- Born: Robert James Clayton 30 October 1915 Fulham, London, UK
- Died: 20 June 1998 (aged 82) Brent, Middlesex, UK
- Citizenship: British
- Education: University of Cambridge
- Known for: Industrial electronics
- Scientific career
- Fields: Electronics engineer
- Workplaces: General Electric Company GEC Hirst Research Centre

= Robert James Clayton =

British electrical engineer

Sir Robert James Clayton CBE (30 October 1915 – 20 June 1998) was an English electronics engineer who was notable in the area of defence and industrial electronics. He worked for the GEC conglomerate for the whole of his career, becoming the company's technical director. Clayton is credited with playing a significant role in the post-war development of electronics in the United Kingdom.

==Early life==
He was the only son of Frank Clayton, wine merchant's assistant, and his wife, Flora, née Gillbanks. His parents struggled to support themselves because his father, originally a clerk, had been invalided out of the services in the First World War and could seek only outdoor work. Thoughts of emigration to Canada were thwarted by his father's early death and Clayton's mother had to make a meagre living as a dressmaker. In later years he said that in effect he had been brought up by the Boy Scouts, convincing him that he could succeed by his own efforts. Clayton won two county scholarships leading to a major scholarship at Christ's College, Cambridge, specialising in physics.

==Career==
Upon graduating in 1937 he joined the General Electric Company (GEC) research laboratories, at that time one of the leading industrial research centres, to work on the company's new television receivers. In spite of the turmoil of the emerging electronics industry, for the rest of his career he remained with GEC. With the outbreak of war the GEC laboratories were soon in the forefront of radar development, and Clayton's expertise was quickly applied to the development of airborne radar equipment. When the BBC resumed television service from Alexandra Palace after the war, GEC won the contract to implement the first link to another transmitter at Birmingham, based on Clayton's advanced proposal for a microwave radio relay. He coerced the rest of the laboratories to assist in bringing television to Birmingham on time in 1950.

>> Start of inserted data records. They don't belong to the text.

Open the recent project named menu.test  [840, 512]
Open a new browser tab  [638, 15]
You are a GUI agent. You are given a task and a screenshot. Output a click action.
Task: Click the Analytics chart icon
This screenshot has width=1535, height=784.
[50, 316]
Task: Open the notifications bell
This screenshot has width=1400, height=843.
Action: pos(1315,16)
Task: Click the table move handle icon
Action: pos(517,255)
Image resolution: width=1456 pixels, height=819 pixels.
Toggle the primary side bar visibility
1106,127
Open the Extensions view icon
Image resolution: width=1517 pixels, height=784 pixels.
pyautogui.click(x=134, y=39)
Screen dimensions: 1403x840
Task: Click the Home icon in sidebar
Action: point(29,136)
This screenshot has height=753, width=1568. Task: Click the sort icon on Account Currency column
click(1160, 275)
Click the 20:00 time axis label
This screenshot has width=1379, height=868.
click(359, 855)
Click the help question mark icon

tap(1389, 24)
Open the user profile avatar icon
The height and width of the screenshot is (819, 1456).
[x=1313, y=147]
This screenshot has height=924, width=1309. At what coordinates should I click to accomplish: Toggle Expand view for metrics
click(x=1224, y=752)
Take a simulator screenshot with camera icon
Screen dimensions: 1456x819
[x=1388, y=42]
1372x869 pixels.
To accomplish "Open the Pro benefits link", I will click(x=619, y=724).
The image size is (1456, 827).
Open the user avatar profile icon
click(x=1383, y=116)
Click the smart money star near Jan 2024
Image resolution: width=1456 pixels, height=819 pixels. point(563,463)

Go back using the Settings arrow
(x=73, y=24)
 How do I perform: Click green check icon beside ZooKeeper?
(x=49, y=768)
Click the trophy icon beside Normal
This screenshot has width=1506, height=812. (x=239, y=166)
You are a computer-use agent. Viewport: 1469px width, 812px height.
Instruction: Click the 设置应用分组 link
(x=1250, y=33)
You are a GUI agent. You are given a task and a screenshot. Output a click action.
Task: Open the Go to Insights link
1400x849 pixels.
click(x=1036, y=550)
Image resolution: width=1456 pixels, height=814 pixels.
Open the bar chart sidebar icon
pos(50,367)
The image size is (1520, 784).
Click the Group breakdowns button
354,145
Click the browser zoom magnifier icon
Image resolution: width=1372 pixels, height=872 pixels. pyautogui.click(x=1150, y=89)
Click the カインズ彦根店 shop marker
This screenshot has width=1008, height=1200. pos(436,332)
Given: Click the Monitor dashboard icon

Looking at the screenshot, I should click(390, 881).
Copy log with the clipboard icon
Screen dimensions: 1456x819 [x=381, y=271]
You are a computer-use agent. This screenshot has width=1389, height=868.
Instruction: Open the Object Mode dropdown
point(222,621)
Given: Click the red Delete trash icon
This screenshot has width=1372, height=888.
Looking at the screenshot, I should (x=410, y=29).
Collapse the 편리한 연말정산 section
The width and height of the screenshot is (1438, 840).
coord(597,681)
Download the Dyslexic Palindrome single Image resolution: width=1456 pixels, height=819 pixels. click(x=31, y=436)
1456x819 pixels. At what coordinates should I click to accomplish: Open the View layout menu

In 1955, GEC invited Clayton to establish its Applied Electronics Laboratories at Stanmore, North London, to create a defence electronics capability, initially to develop missile guidance systems for the Royal Navy. By 1963 all the diverse GEC activities in electronics were brought together, with Clayton as managing director. At this point Arnold Weinstock took control of the vulnerable GEC and, with government encouragement, embarked on the rationalisation of the fragmented UK electrical industry. He soon recognised that Clayton could provide the necessary technical input to his own financial acumen, and in 1968 appointed Clayton technical director of the enlarged company. Clayton continued in this role, while turning his attention from streamlining the overlapping activities of the acquired companies to future ventures. However, Weinstock's growing financial caution was a limiting factor, and after Clayton joined the main board in 1978 he acted mainly in an advisory role and as the technical presence of the GEC on major issues, until he retired in 1983.

During the period of rationalisation of the UK electronics industry he was often perceived as a hard man who implemented Weinstock's plans. Equally, others saw him as protecting the essential research and development activities and endeavouring to move GEC into areas of future growth—often against a company culture of short-termism.

==Personal life==
On 2 April 1949 he married Joy Kathleen (c. 1925–1997), daughter of Allan McFarlane King, an electrician, and they moved to live at Stanmore. They had no children.

In his retirement, ill health and blindness increasingly restricted his activities. He was widowed in 1997. He died at Northwick Park Hospital, Brent, on 20 June 1998. His cremation was marked only by an informal gathering of friends and the dedication of a copse of trees of the Woodland Trust. His wealth at death exceeded £2 million.

==Honours==
He was a Fellow of the Royal Aeronautical Society; an Honorary Fellow of the Institution of Electrical Engineers, becoming President in 1975; and a Fellow of the Institute of Physics, becoming President in 1982. He was also a Fellow of the Fellowship of Engineering (later the Royal Academy of Engineering) and its Vice-president for 1980–82. In 1983 he was made an Honorary Fellow of Christ's College, Cambridge. He was awarded a number of Honorary Doctorates, for example Honorary Doctor of Science degrees from Aston University in 1979 and City University London in 1981.

Another outcome was the invitation to join many ‘quangos', including the National Enterprise Board (1978–80), the National Electronics Council (1973–83), the Parliamentary and Scientific Committee (1983–86), and the Monopolies and Mergers Commission (1983–89). At various times he also served on the University Grants Committee; standing conference on schools, science & technology; the advisory council of the Science Museum; and the British Library board. His earlier work at GEC had led to the award of an OBE (1960) and CBE (1970), and, with later contributions to public matters, a knighthood in 1980.